「アポリア」から得られる矛盾の知恵

鶏と卵はどちらが先でしょう? アポリアのように矛盾や内省を促す質問はほとんどありません。これらにより、日常における矛盾について考えさせられます。詳しく見ていきましょう!
「アポリア」から得られる矛盾の知恵
Valeria Sabater

によって書かれ、確認されています。 心理学者 Valeria Sabater.

最後の更新: 21 12月, 2022

アポリアの語源はギリシャにあります。アポリアとは、相反していながら受け入れることが可能な2つの事柄と向き合う時の、不確かな状態や困惑した状態を言います。例えば、ウィリアム・シェイクスピアの名言「生きるべきか死ぬべきか」や、古典的な質問「鶏と卵どちらが先か?」などがこれに当てはまります。これらの解決不可能な質問は哲学的ジレンマであり、解決に向かうことができないものです。

しかし、プラトンやソクラテスの時代には、これらの推論は深い弁証的問題やディベートを始めるのに適した方法でした。これにより、意味があると同時に意味をなさない複雑な推論、世界のあいまいさや人生の矛盾を考察したのです。

さらに、私達もまた耐えがたいアポリアに囲まれています。例を挙げるのであれば、私達は非常に個別化したグローバル社会を生きています。人間だれしも自由です。しかし、これと同時に、人を一般化し型に入れようとする無限のメカニズムや様々な状況の犠牲者でもあるのです。

アポリアという盾知からは、知恵を得ることができます。最終的には意味はあまりないのですが、価値ある内省の機会を与えてくれます。

アポリアとは何か?その存在意義は?

アポリアについて取り上げる時、ギリシャの哲学者ゼノンのパラドックスの話をしないわけにはいきません。その一つが「アキレスと亀」です。これは動きなどとというものは存在しないという議論に基づいています。ストア派は動きを休止状態の連続(画像の集合)だとしていました。
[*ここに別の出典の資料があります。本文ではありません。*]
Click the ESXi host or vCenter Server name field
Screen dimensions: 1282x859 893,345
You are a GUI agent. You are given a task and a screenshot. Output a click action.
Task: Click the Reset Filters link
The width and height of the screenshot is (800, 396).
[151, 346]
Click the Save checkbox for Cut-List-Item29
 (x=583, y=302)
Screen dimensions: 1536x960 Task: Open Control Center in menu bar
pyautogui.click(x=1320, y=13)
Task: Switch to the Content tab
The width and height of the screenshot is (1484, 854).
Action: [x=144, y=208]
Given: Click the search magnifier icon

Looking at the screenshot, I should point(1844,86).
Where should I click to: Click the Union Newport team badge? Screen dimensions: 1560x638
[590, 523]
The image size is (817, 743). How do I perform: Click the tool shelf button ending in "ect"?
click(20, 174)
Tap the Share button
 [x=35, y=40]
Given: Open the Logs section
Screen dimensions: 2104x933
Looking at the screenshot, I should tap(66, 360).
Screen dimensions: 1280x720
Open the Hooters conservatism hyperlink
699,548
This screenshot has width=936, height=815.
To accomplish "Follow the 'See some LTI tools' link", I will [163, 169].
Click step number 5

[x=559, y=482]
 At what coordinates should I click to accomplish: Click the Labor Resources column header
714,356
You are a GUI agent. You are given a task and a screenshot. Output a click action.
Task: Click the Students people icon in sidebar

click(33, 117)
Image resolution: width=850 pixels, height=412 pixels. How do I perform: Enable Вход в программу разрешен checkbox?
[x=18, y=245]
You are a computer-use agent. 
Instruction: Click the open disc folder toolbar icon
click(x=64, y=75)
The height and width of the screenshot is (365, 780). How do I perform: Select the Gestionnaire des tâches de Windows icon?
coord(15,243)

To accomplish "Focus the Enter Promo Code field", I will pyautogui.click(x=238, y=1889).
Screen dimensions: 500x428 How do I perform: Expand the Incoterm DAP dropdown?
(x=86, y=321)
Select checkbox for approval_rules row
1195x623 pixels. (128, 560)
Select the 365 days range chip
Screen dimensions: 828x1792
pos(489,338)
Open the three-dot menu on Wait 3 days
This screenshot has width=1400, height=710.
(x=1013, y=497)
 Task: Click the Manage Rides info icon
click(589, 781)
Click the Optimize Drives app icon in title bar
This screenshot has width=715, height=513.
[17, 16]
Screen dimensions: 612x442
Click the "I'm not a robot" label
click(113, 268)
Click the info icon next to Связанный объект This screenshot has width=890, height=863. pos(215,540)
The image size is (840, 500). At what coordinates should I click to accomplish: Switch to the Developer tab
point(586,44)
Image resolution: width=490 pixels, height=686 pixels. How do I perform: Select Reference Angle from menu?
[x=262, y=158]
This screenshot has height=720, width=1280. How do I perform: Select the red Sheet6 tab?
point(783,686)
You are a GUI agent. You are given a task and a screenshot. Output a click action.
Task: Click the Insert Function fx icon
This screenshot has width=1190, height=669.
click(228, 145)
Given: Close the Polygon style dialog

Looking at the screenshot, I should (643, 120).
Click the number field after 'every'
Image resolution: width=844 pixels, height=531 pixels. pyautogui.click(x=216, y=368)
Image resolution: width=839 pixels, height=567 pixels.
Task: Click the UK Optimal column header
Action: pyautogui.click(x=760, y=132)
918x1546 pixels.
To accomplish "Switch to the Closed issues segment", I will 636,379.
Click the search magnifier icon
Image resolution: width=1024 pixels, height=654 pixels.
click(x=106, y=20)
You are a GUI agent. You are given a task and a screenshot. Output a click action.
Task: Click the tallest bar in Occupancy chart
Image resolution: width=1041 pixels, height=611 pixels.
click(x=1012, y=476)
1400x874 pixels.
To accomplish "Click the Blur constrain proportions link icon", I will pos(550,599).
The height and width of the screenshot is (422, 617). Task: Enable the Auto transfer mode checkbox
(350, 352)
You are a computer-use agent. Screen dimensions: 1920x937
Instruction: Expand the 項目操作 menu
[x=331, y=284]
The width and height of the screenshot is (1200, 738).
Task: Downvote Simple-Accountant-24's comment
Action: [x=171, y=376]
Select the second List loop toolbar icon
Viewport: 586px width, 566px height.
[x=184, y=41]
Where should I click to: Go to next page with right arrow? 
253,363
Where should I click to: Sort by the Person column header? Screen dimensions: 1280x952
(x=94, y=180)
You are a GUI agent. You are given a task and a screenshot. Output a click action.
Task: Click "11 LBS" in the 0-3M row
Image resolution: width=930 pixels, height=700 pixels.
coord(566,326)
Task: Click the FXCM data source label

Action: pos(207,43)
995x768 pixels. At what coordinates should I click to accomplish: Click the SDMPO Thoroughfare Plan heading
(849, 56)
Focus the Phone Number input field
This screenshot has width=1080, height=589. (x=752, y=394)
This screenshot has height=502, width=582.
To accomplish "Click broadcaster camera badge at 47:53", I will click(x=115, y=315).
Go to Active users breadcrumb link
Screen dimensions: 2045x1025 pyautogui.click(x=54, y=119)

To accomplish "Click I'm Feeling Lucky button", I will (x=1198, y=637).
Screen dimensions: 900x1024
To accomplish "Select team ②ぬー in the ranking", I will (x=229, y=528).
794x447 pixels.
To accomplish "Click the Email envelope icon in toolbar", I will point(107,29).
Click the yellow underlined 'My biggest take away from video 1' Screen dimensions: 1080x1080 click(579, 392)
そのため、亀は足の速いアキレスと同じくらい、あるいはそれより速く進むことが可能だと言うのです。動きは時間と同じように、単なる幻想にすぎないからです。これを前提として、ある人が矢を放つ時、矢が実際に動くことはないと彼は説明します。動きは、無限の休止点の集合だとしているのです。このような推論をどう思いますか?古典力学やニュートンの法則に基づけば、完全に反論することができるでしょう。

しかし、休止状態の連続というゼオンの観点で考えると、理解することは可能です。そして、これらの例えについて考えると、アポリアの感覚をつかむことができるでしょう。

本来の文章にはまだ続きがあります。